» **What the task requires**
Reproduce each of the following records line for line, with no changes.

» **Data entries**
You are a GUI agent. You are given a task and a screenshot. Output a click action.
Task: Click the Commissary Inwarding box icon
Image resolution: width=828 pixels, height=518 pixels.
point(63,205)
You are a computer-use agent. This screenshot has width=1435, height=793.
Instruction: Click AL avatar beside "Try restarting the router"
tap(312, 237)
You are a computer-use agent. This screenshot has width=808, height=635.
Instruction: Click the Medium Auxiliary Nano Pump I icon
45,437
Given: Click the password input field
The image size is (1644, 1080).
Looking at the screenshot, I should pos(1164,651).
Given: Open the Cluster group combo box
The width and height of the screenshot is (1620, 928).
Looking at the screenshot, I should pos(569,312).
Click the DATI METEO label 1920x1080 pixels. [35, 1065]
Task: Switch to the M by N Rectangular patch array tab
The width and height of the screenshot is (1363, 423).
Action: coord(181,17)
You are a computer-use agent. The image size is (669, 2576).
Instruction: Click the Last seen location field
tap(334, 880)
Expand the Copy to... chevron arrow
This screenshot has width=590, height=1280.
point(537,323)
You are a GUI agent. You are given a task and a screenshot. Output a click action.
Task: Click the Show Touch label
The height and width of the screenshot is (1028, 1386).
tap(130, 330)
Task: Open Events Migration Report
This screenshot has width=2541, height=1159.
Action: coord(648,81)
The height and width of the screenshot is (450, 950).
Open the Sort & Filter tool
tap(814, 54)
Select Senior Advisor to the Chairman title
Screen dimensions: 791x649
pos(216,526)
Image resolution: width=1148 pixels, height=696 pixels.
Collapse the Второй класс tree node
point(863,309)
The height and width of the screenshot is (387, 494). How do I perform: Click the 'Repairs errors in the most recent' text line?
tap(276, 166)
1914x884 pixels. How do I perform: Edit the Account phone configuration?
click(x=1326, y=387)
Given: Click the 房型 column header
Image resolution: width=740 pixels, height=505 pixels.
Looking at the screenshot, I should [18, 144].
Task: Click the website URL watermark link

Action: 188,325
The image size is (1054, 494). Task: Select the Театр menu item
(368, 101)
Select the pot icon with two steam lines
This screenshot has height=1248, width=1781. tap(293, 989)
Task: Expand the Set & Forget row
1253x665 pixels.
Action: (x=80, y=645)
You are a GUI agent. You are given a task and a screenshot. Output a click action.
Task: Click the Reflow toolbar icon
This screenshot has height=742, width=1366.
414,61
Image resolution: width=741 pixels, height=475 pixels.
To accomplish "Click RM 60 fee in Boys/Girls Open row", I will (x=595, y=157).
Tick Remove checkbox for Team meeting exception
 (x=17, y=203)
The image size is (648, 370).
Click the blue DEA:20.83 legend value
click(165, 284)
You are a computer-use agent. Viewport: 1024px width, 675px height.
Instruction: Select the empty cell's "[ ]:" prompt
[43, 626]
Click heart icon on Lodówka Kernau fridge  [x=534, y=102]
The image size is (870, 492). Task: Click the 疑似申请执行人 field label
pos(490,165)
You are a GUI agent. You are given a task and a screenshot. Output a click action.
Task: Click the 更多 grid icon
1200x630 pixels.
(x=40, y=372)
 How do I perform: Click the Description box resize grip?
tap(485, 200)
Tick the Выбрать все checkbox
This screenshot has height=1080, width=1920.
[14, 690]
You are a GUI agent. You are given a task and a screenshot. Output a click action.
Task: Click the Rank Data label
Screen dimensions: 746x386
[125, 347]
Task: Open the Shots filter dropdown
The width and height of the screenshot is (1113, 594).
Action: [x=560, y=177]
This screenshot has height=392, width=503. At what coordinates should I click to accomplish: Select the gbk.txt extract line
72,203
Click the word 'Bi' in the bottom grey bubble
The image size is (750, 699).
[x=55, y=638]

» **Exercise result**
You are a GUI agent. You are given a task and a screenshot. Output a click action.
Task: Click the Commissary Inwarding box icon
Image resolution: width=828 pixels, height=518 pixels.
point(63,205)
You are a computer-use agent. This screenshot has width=1435, height=793.
Instruction: Click AL avatar beside "Try restarting the router"
tap(312, 237)
You are a computer-use agent. This screenshot has width=808, height=635.
Instruction: Click the Medium Auxiliary Nano Pump I icon
45,437
Given: Click the password input field
The image size is (1644, 1080).
Looking at the screenshot, I should pos(1164,651).
Given: Open the Cluster group combo box
The width and height of the screenshot is (1620, 928).
Looking at the screenshot, I should pos(569,312).
Click the DATI METEO label 1920x1080 pixels. [35, 1065]
Task: Switch to the M by N Rectangular patch array tab
The width and height of the screenshot is (1363, 423).
Action: coord(181,17)
You are a computer-use agent. The image size is (669, 2576).
Instruction: Click the Last seen location field
tap(334, 880)
Expand the Copy to... chevron arrow
This screenshot has width=590, height=1280.
point(537,323)
You are a GUI agent. You are given a task and a screenshot. Output a click action.
Task: Click the Show Touch label
The height and width of the screenshot is (1028, 1386).
tap(130, 330)
Task: Open Events Migration Report
This screenshot has width=2541, height=1159.
Action: coord(648,81)
The height and width of the screenshot is (450, 950).
Open the Sort & Filter tool
tap(814, 54)
Select Senior Advisor to the Chairman title
Screen dimensions: 791x649
pos(216,526)
Image resolution: width=1148 pixels, height=696 pixels.
Collapse the Второй класс tree node
point(863,309)
The height and width of the screenshot is (387, 494). How do I perform: Click the 'Repairs errors in the most recent' text line?
tap(276, 166)
1914x884 pixels. How do I perform: Edit the Account phone configuration?
click(x=1326, y=387)
Given: Click the 房型 column header
Image resolution: width=740 pixels, height=505 pixels.
Looking at the screenshot, I should [18, 144].
Task: Click the website URL watermark link

Action: 188,325
The image size is (1054, 494). Task: Select the Театр menu item
(368, 101)
Select the pot icon with two steam lines
This screenshot has height=1248, width=1781. tap(293, 989)
Task: Expand the Set & Forget row
1253x665 pixels.
Action: (x=80, y=645)
You are a GUI agent. You are given a task and a screenshot. Output a click action.
Task: Click the Reflow toolbar icon
This screenshot has height=742, width=1366.
414,61
Image resolution: width=741 pixels, height=475 pixels.
To accomplish "Click RM 60 fee in Boys/Girls Open row", I will (x=595, y=157).
Tick Remove checkbox for Team meeting exception
 (x=17, y=203)
The image size is (648, 370).
Click the blue DEA:20.83 legend value
click(165, 284)
You are a computer-use agent. Viewport: 1024px width, 675px height.
Instruction: Select the empty cell's "[ ]:" prompt
[43, 626]
Click heart icon on Lodówka Kernau fridge  [x=534, y=102]
The image size is (870, 492). Task: Click the 疑似申请执行人 field label
pos(490,165)
You are a GUI agent. You are given a task and a screenshot. Output a click action.
Task: Click the 更多 grid icon
1200x630 pixels.
(x=40, y=372)
 How do I perform: Click the Description box resize grip?
tap(485, 200)
Tick the Выбрать все checkbox
This screenshot has height=1080, width=1920.
[14, 690]
You are a GUI agent. You are given a task and a screenshot. Output a click action.
Task: Click the Rank Data label
Screen dimensions: 746x386
[125, 347]
Task: Open the Shots filter dropdown
The width and height of the screenshot is (1113, 594).
Action: [x=560, y=177]
This screenshot has height=392, width=503. At what coordinates should I click to accomplish: Select the gbk.txt extract line
72,203
Click the word 'Bi' in the bottom grey bubble
The image size is (750, 699).
[x=55, y=638]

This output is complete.